Assignment. Would you please write out the records below exactly as they appear?

(Information begins)

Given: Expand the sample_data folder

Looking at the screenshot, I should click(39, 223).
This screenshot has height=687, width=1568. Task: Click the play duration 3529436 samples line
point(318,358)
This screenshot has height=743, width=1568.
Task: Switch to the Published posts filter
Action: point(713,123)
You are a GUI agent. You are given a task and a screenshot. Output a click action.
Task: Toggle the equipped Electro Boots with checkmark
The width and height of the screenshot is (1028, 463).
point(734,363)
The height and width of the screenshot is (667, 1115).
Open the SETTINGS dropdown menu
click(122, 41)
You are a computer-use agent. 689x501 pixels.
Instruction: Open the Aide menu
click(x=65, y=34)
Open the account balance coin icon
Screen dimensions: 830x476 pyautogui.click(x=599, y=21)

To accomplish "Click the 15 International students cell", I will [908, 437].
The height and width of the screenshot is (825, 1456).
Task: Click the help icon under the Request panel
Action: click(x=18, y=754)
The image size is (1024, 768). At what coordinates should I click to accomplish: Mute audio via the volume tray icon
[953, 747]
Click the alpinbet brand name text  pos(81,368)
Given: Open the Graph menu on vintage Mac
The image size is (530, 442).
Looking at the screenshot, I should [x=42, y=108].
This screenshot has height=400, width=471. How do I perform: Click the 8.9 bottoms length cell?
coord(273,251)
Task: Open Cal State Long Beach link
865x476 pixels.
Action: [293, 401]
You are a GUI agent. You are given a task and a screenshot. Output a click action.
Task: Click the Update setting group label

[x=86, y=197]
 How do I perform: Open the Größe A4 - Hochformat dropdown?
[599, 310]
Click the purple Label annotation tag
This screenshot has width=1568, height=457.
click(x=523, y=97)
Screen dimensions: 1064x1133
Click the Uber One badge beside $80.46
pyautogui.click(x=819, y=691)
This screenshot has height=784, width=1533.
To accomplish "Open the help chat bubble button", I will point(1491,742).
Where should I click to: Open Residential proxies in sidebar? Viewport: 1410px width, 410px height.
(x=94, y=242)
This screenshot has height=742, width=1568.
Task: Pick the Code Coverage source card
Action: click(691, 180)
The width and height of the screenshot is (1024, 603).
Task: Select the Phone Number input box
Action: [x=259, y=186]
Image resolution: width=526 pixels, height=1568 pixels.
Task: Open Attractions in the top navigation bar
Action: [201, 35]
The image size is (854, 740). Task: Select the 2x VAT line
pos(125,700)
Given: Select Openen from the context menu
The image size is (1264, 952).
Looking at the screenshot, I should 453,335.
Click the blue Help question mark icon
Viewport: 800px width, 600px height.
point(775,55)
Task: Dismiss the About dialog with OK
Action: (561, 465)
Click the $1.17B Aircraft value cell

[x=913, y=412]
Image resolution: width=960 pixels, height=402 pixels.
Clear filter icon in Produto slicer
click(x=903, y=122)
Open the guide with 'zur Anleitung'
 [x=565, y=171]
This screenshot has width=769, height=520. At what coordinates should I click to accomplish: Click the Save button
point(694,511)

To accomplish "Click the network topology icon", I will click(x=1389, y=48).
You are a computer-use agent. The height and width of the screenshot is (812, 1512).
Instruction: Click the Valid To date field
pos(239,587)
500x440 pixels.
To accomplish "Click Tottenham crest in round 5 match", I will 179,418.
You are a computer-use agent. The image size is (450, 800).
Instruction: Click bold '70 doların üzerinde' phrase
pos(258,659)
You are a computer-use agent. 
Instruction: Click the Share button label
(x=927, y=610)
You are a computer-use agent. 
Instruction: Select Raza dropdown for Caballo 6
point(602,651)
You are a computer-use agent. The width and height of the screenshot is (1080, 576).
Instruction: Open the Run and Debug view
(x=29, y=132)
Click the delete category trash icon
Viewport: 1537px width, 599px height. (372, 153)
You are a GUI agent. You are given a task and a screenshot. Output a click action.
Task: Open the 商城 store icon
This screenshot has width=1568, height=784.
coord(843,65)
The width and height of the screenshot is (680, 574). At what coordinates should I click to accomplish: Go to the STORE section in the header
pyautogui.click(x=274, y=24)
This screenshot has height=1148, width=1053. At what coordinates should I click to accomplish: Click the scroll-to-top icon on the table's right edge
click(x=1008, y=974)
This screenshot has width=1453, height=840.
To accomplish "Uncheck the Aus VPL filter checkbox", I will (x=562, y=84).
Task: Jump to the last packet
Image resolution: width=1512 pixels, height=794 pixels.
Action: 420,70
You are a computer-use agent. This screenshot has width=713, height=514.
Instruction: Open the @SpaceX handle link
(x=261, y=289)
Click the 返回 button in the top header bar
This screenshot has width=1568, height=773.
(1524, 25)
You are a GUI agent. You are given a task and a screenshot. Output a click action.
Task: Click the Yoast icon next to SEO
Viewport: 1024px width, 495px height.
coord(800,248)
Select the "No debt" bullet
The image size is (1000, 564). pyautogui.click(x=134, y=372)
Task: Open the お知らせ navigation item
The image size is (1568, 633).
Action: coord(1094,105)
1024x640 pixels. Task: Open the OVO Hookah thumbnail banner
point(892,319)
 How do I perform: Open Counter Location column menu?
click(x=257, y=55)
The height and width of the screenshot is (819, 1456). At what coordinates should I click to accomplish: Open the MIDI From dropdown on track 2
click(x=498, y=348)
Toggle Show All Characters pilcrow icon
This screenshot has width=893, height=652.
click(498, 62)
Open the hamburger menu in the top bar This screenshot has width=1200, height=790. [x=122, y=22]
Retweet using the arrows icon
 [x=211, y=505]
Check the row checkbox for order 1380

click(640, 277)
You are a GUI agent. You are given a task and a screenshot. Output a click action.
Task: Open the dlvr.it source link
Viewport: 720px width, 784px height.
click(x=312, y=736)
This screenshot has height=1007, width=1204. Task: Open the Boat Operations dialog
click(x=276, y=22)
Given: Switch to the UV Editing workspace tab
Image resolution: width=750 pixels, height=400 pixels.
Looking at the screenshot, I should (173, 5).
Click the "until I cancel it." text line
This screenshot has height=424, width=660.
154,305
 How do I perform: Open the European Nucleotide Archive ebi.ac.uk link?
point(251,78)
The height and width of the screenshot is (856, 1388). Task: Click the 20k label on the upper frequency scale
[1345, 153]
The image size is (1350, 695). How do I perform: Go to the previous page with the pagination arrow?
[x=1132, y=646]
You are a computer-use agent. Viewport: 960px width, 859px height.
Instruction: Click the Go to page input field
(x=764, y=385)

(Information ends)

Response.
Given: Expand the sample_data folder

Looking at the screenshot, I should click(39, 223).
This screenshot has height=687, width=1568. Task: Click the play duration 3529436 samples line
point(318,358)
This screenshot has height=743, width=1568.
Task: Switch to the Published posts filter
Action: point(713,123)
You are a GUI agent. You are given a task and a screenshot. Output a click action.
Task: Toggle the equipped Electro Boots with checkmark
The width and height of the screenshot is (1028, 463).
point(734,363)
The height and width of the screenshot is (667, 1115).
Open the SETTINGS dropdown menu
click(122, 41)
You are a computer-use agent. 689x501 pixels.
Instruction: Open the Aide menu
click(x=65, y=34)
Open the account balance coin icon
Screen dimensions: 830x476 pyautogui.click(x=599, y=21)

To accomplish "Click the 15 International students cell", I will [908, 437].
The height and width of the screenshot is (825, 1456).
Task: Click the help icon under the Request panel
Action: click(x=18, y=754)
The image size is (1024, 768). At what coordinates should I click to accomplish: Mute audio via the volume tray icon
[953, 747]
Click the alpinbet brand name text  pos(81,368)
Given: Open the Graph menu on vintage Mac
The image size is (530, 442).
Looking at the screenshot, I should [x=42, y=108].
This screenshot has height=400, width=471. How do I perform: Click the 8.9 bottoms length cell?
coord(273,251)
Task: Open Cal State Long Beach link
865x476 pixels.
Action: [293, 401]
You are a GUI agent. You are given a task and a screenshot. Output a click action.
Task: Click the Update setting group label

[x=86, y=197]
 How do I perform: Open the Größe A4 - Hochformat dropdown?
[599, 310]
Click the purple Label annotation tag
This screenshot has width=1568, height=457.
click(x=523, y=97)
Screen dimensions: 1064x1133
Click the Uber One badge beside $80.46
pyautogui.click(x=819, y=691)
This screenshot has height=784, width=1533.
To accomplish "Open the help chat bubble button", I will point(1491,742).
Where should I click to: Open Residential proxies in sidebar? Viewport: 1410px width, 410px height.
(x=94, y=242)
This screenshot has height=742, width=1568.
Task: Pick the Code Coverage source card
Action: click(691, 180)
The width and height of the screenshot is (1024, 603).
Task: Select the Phone Number input box
Action: [x=259, y=186]
Image resolution: width=526 pixels, height=1568 pixels.
Task: Open Attractions in the top navigation bar
Action: [201, 35]
The image size is (854, 740). Task: Select the 2x VAT line
pos(125,700)
Given: Select Openen from the context menu
The image size is (1264, 952).
Looking at the screenshot, I should 453,335.
Click the blue Help question mark icon
Viewport: 800px width, 600px height.
point(775,55)
Task: Dismiss the About dialog with OK
Action: (561, 465)
Click the $1.17B Aircraft value cell

[x=913, y=412]
Image resolution: width=960 pixels, height=402 pixels.
Clear filter icon in Produto slicer
click(x=903, y=122)
Open the guide with 'zur Anleitung'
 [x=565, y=171]
This screenshot has width=769, height=520. At what coordinates should I click to accomplish: Click the Save button
point(694,511)

To accomplish "Click the network topology icon", I will click(x=1389, y=48).
You are a computer-use agent. The height and width of the screenshot is (812, 1512).
Instruction: Click the Valid To date field
pos(239,587)
500x440 pixels.
To accomplish "Click Tottenham crest in round 5 match", I will 179,418.
You are a computer-use agent. The image size is (450, 800).
Instruction: Click bold '70 doların üzerinde' phrase
pos(258,659)
You are a computer-use agent. 
Instruction: Click the Share button label
(x=927, y=610)
You are a computer-use agent. 
Instruction: Select Raza dropdown for Caballo 6
point(602,651)
You are a computer-use agent. The width and height of the screenshot is (1080, 576).
Instruction: Open the Run and Debug view
(x=29, y=132)
Click the delete category trash icon
Viewport: 1537px width, 599px height. (372, 153)
You are a GUI agent. You are given a task and a screenshot. Output a click action.
Task: Open the 商城 store icon
This screenshot has width=1568, height=784.
coord(843,65)
The width and height of the screenshot is (680, 574). At what coordinates should I click to accomplish: Go to the STORE section in the header
pyautogui.click(x=274, y=24)
This screenshot has height=1148, width=1053. At what coordinates should I click to accomplish: Click the scroll-to-top icon on the table's right edge
click(x=1008, y=974)
This screenshot has width=1453, height=840.
To accomplish "Uncheck the Aus VPL filter checkbox", I will (x=562, y=84).
Task: Jump to the last packet
Image resolution: width=1512 pixels, height=794 pixels.
Action: 420,70
You are a computer-use agent. This screenshot has width=713, height=514.
Instruction: Open the @SpaceX handle link
(x=261, y=289)
Click the 返回 button in the top header bar
This screenshot has width=1568, height=773.
(1524, 25)
You are a GUI agent. You are given a task and a screenshot. Output a click action.
Task: Click the Yoast icon next to SEO
Viewport: 1024px width, 495px height.
coord(800,248)
Select the "No debt" bullet
The image size is (1000, 564). pyautogui.click(x=134, y=372)
Task: Open the お知らせ navigation item
The image size is (1568, 633).
Action: coord(1094,105)
1024x640 pixels. Task: Open the OVO Hookah thumbnail banner
point(892,319)
 How do I perform: Open Counter Location column menu?
click(x=257, y=55)
The height and width of the screenshot is (819, 1456). At what coordinates should I click to accomplish: Open the MIDI From dropdown on track 2
click(x=498, y=348)
Toggle Show All Characters pilcrow icon
This screenshot has width=893, height=652.
click(498, 62)
Open the hamburger menu in the top bar This screenshot has width=1200, height=790. [x=122, y=22]
Retweet using the arrows icon
 [x=211, y=505]
Check the row checkbox for order 1380

click(640, 277)
You are a GUI agent. You are given a task and a screenshot. Output a click action.
Task: Open the dlvr.it source link
Viewport: 720px width, 784px height.
click(x=312, y=736)
This screenshot has height=1007, width=1204. Task: Open the Boat Operations dialog
click(x=276, y=22)
Given: Switch to the UV Editing workspace tab
Image resolution: width=750 pixels, height=400 pixels.
Looking at the screenshot, I should (173, 5).
Click the "until I cancel it." text line
This screenshot has height=424, width=660.
154,305
 How do I perform: Open the European Nucleotide Archive ebi.ac.uk link?
point(251,78)
The height and width of the screenshot is (856, 1388). Task: Click the 20k label on the upper frequency scale
[1345, 153]
The image size is (1350, 695). How do I perform: Go to the previous page with the pagination arrow?
[x=1132, y=646]
You are a computer-use agent. Viewport: 960px width, 859px height.
Instruction: Click the Go to page input field
(x=764, y=385)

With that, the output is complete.